● **EXERCISE GOAL**: Copy the material from the line containing "Switch to the 15м timeframe" up to and including the line containing "click(517, 20)", with the requests kept as they are. Multiply every coordinate in the answers by 1.45, round each result to a whole number with halves rounded up, and leave out the pictures.

● **EXERCISE DATA**:
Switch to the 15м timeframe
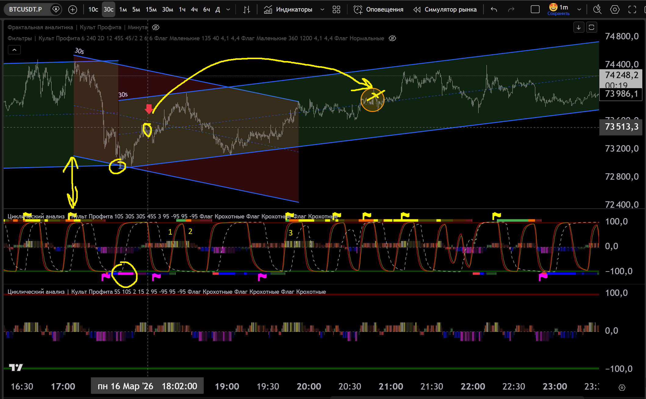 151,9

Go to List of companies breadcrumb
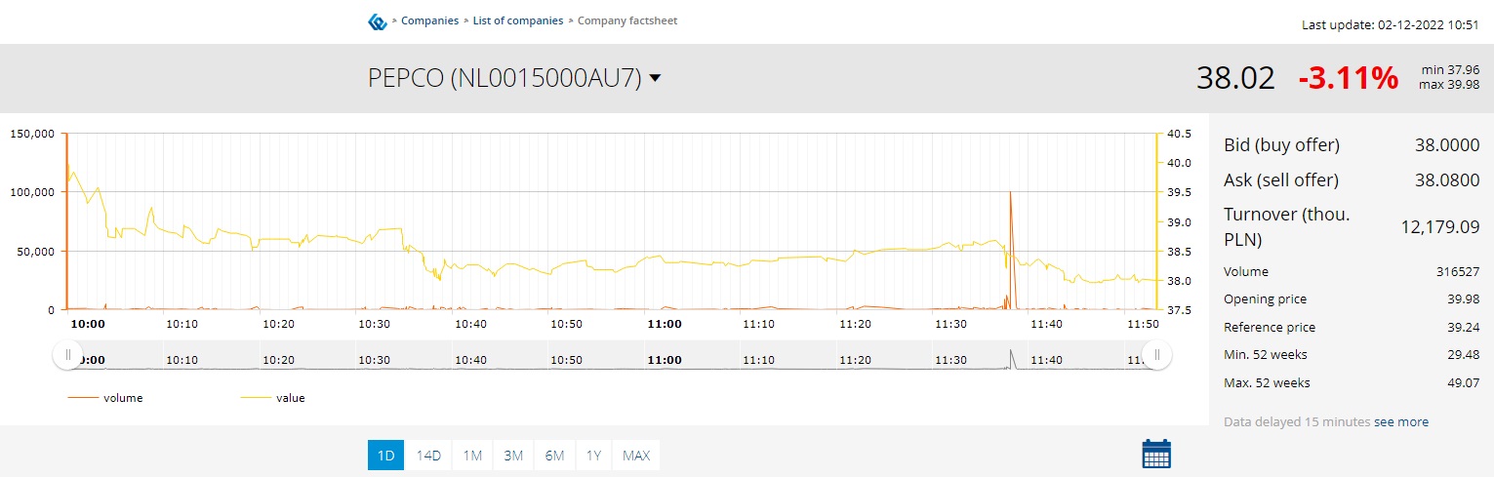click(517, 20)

==

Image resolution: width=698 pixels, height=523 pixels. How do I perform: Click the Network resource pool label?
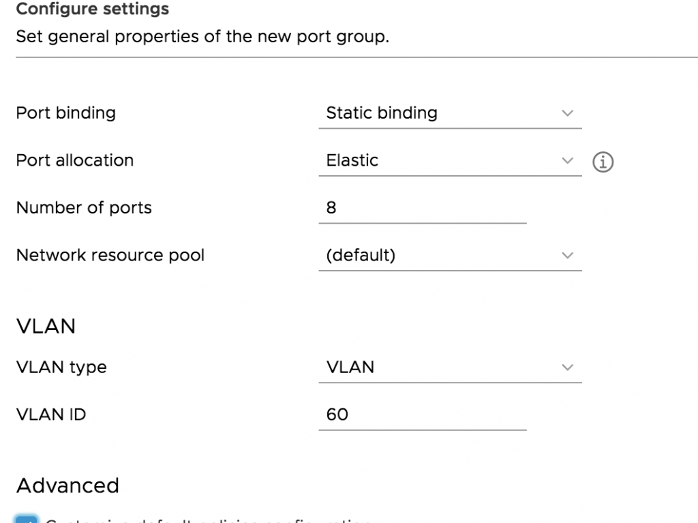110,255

* * *

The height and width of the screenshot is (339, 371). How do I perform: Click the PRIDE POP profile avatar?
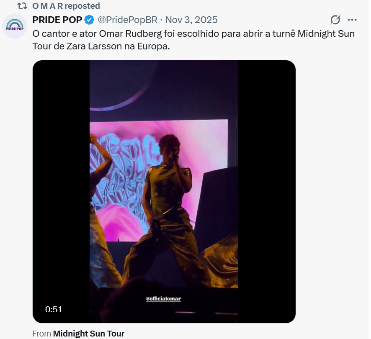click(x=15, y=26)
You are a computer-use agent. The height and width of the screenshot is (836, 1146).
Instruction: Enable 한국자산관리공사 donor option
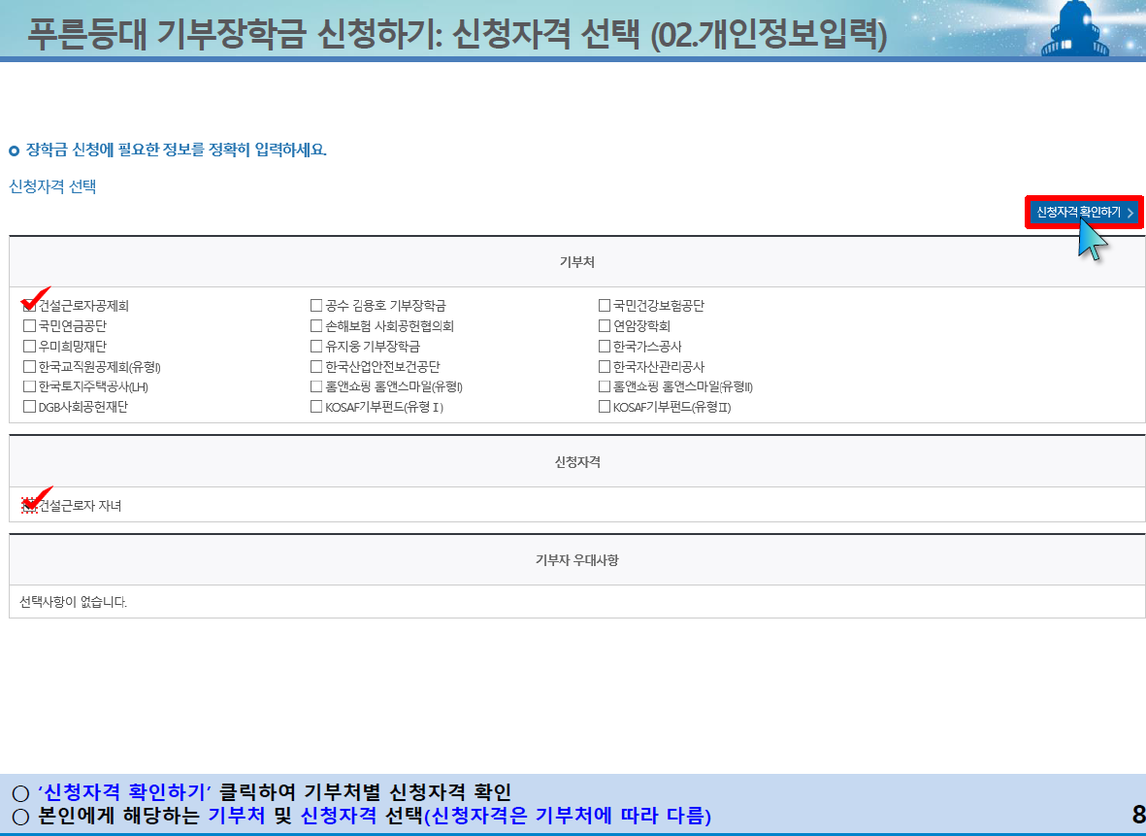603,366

● **RESULT**:
Switch to the 15м timeframe
 219,13

Go to List of companies breadcrumb
click(750, 29)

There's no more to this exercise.